Amants d’un autre monde

Par Laure Salathé

Une critique sur le spectacle :
Roméo et Juliette / De William Shakespeare / Mise en scène d’Omar Porras / TKM / du 19 septembre au 8 octobre 2017 / Plus d’infos

© MARIO DEL CURTO

Une Juliette naïve, courageuse et affectueuse, un Roméo fidèle, quoiqu’impulsif et prêt à tout par amour, une nourrice comiquement outrée, un Frère Laurent bon, doux et généreux, des parents intransigeants et la fable de l’amour interdit ; on connaît les personnages de Shakespeare et le mythe qui traverse les générations. Pourtant, Omar Porras parvient à donner à cette pièce, revisitée encore et encore, un souffle nouveau, rempli d’énergie, de douceur et d’humour.

C’est au Japon que nous emmène cette version de Roméo et Juliette. Le décor, les accessoires et les costumes – pour la plupart – véhiculent un certain regard sur cette culture orientale, un imaginaire des kimonos, des samouraïs ou des mangas – regard clairement adapté aux attentes des spectateurs européens, mais rafraîchissant lorsqu’il est appliqué à une pièce de Shakespeare. La représentation évoque, voire imite, par moments, le Kabuki, notamment à travers le décor et le maquillage des comédiens. La pratique japonaise se mêle de manière simple et fluide, presque évidente, à la tradition occidentale (Pâris, par exemple, affiche un costume et une énonciation moliéresques). L’interprétation fait de la pièce un véritable patchwork d’éléments qui, curieusement, se joignent élégamment les uns aux autres.

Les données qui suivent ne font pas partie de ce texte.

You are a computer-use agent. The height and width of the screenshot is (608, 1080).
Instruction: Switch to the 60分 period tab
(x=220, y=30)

C’est, tout d’abord, une rencontre entre les cultures, dans la fusion des deux troupes japonaise et suisse. Le tragique et le comique se rencontrent aussi, s’entremêlent, se disputent incessamment le rôle principal. Les plaisanteries fusent, dans le texte et dans la mise en scène, et pourtant il émane une certaine douceur, une grâce affligée, en particulier dans les scènes entre les deux amants. Les sonorités japonaises, auxquelles nous ne sommes pas habitués et dont les comédiens jouent à coup d’exagérations et de cris imprévisibles, le travestissement de plusieurs acteurs de sexe masculin en personnages féminins et leur jeu grotesque, le tempérament colérique risible de Capulet, sont autant  d’éléments qui font rire les spectateurs. En contrepartie, la trame principale, celle de l’amour, conserve sa qualité tragique, et atteint son apogée dans une dernière scène dépourvue de toute parole.

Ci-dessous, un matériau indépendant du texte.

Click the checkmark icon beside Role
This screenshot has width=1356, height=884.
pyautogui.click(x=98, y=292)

L’hétérogénéité du spectacle apparaît également dans les divers moyens par lesquels se transmet la fable : outre les dialogues  (avec de nombreuses coupes par rapport au texte de Shakespeare), de nombreux procédés visuels sont mobilisés : jeux d’ombre et de lumière, décors mobiles, chorégraphies… À tout cela s’ajoute un univers auditif très travaillé, dans des jeux sur la sonorité de la langue japonaise, l’énonciation comique, la musique et le chant, qui se substituent parfois aux dialogues. Cet empilement de procédés est, par moments, redondant. Cependant, la sensation de confusion qu’ils produisent contribue à l’impression de fraîcheur et de renouvellement de cette interprétation du mythe.

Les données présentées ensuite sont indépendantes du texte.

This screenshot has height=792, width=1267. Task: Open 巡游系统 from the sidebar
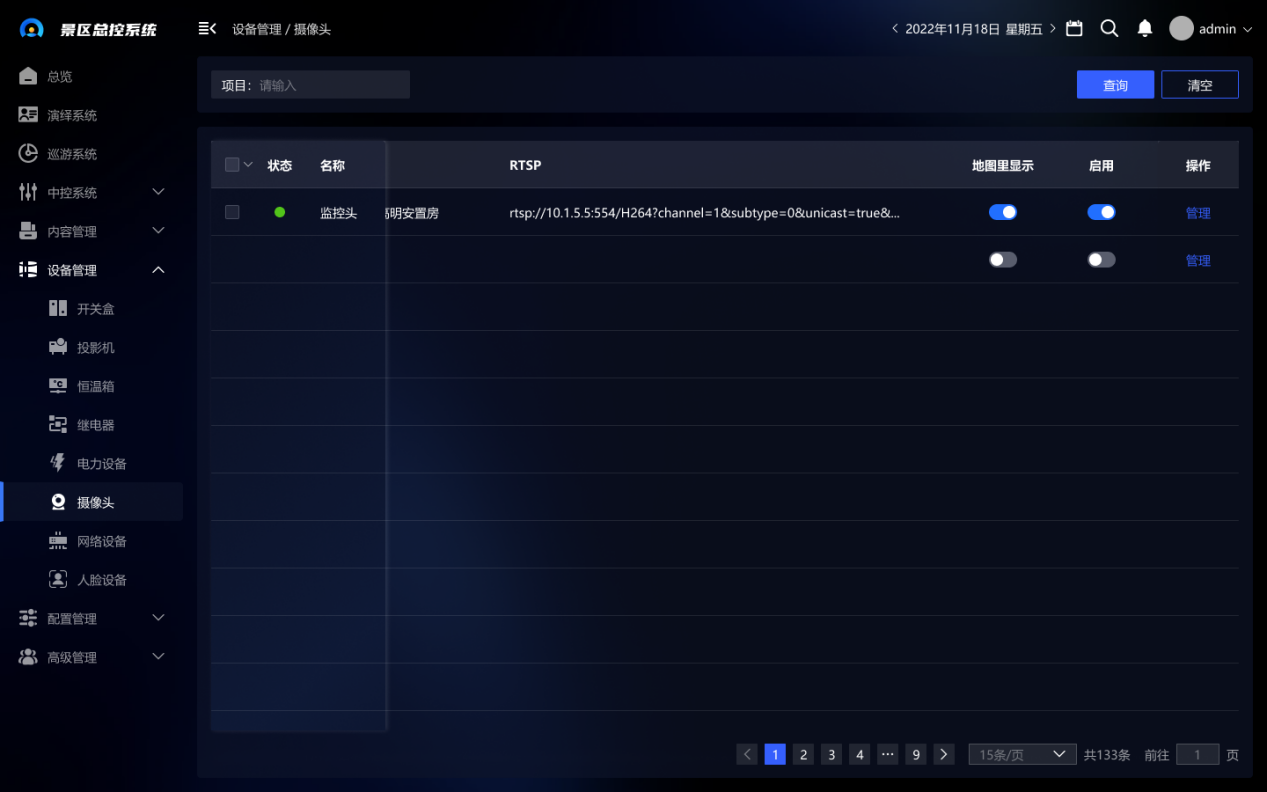(x=71, y=154)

Car, paradoxalement, cette mécanique fait également preuve de beaucoup de fluidité. Les différents tableaux se suivent et s’enchaînent de manière très naturelle, notamment grâce aux décors simples et mobiles qui évitent les noirs entre deux scènes ; le jeu est constamment rythmé de mouvements, de danses ou de combats ; les nombreuses coupes éliminent notamment la plupart des monologues, laissant  ainsi au spectacle seul le soin de transmettre l’intrigue. Ce parti-pris pourra décevoir les puristes du dialogue shakespearien ; cependant, il permet précisément une sorte d’épuration, qui ne conserve que le nécessaire.

Des langues française et japonaise aux instruments auditifs et visuels, d’un humour presque omniprésent à des moments de douceur absolue, Omar Porras parvient, le temps d’un spectacle, à nous transporter – et pas uniquement au Japon.